# Clear 7up Bottle



## KristenClttr (Aug 7, 2018)

*Clear 7up Soda Bottle*

Found this bottle in the woods in our backyard. Searched everywhere for it, and can only find green 7up bottles.. 

Its a clear 6 1/2 ounce bottle, with “7up bottling co. Charleroi, PA” & “Registered contents 6 1/2 FL OZ” It also has just a “P” on the bottom. We’ve just recently found on the neck of the bottle a “T” on one side and “58” on the other. 


That’s basically all I know. I looked up the 7up bottling co. In Charleroi, PA to find that it was open for like 15 years or so, from 1947. All the bottles I have found in my search are green & look nothing like this one. Just trying to get more information on it.. Thanks!!

***We didn’t clean the bottle all the way, just enough to read it.  Will finish cleaning it here shortly***​


----------



## RCO (Aug 7, 2018)

there is clear 7 up bottles like yours , I have seen some others before . they were used in parts of the US by various bottlers , not sure if they contained 7 up or not , perhaps another drink instead ? 

not sure about value but not likely more than $20 depending on how common it is or not


----------



## KristenClttr (Aug 7, 2018)

Do you know where we can find even pictures of similar bottles?
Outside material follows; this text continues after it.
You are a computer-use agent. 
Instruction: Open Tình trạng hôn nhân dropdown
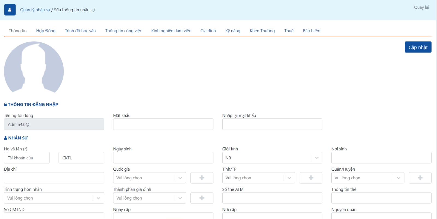pos(54,198)
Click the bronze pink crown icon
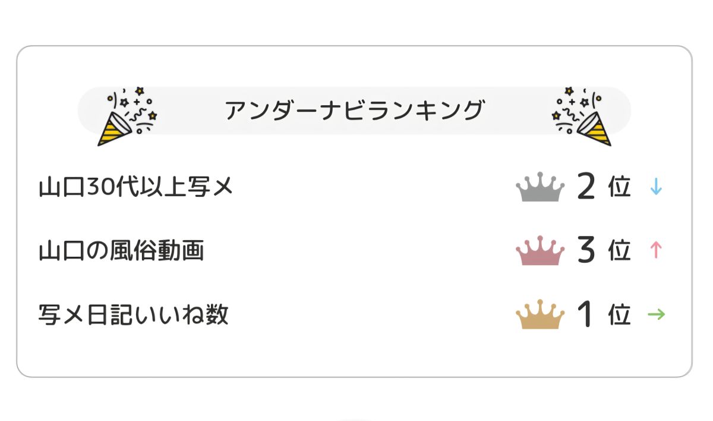The image size is (713, 421). pos(540,251)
I’m really quite curious about it.


----------



## RCO (Aug 7, 2018)

this bottle is similar in the sense its clear and for a local 7 up bottling company , its from Minnesota but is similar to yours , there were bottles marked 7 up bottling and not green like the normal seven u bottles .
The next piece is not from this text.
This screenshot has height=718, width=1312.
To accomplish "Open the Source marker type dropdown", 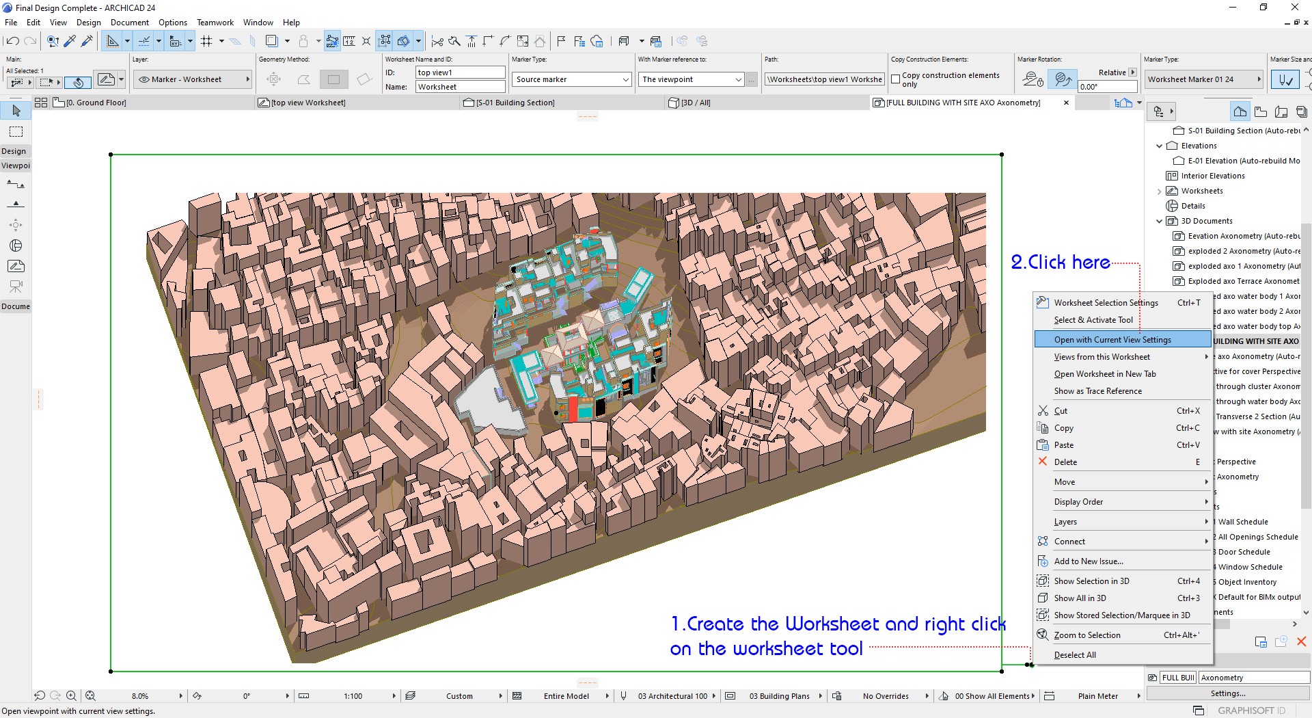I will pyautogui.click(x=571, y=79).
there is also many bottles for coca cola like this that don't look like coke bottles but say coca cola bottling and were for other products , its common in the US


----------



## RCO (Aug 7, 2018)

sorry cannot get image to load will try again tomorrow


----------



## bottle-bud (Aug 8, 2018)

The actual 7 Up product would not have been bottled in the bottle you have, but rather one like in the photo I attached.
I agree with RCO in saying another flavor of soda would have been bottled by the 7 Up Bottling Co of Charleroi in your bottle.
A very nice looking bottle indeed!


----------



## RCO (Aug 8, 2018)

here is the picture of the bottle I saw online a few years ago


----------



## KristenClttr (Aug 8, 2018)

We know that the bottle was most likely a different soft drink from the 7up bottling company. We did some research & other people are doing research. We even talked to Charleroi’s historical society. For which they only know that it was from Charleroi. And obviously we could figure that out..


----------



## RCO (Aug 8, 2018)

KristenClttr said:


> We know that the bottle was most likely a different soft drink from the 7up bottling company. We did some research & other people are doing research. We even talked to Charleroi’s historical society. For which they only know that it was from Charleroi. And obviously we could figure that out..
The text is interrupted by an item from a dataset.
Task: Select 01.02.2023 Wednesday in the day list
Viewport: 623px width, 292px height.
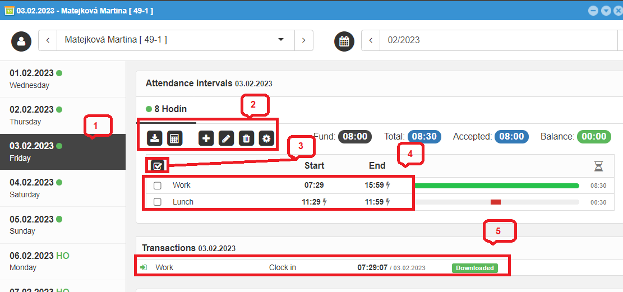Action: (62, 79)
local historical societies or museums usually don't know a lot about a specific bottle , there generally not experts on the subject . your best bet might be to find a local collector of soda bottles 


I agree it was not for 7 up but likely another product the local bottlers made , could of had there own orange drink as an example


----------



## iggyworf (Aug 8, 2018)

I also agree with RCO & bottle-bud. I probably did not contain '7up' but a flavor soda. Very cool bottle. With the 7up slanted logo even embossed on it.


----------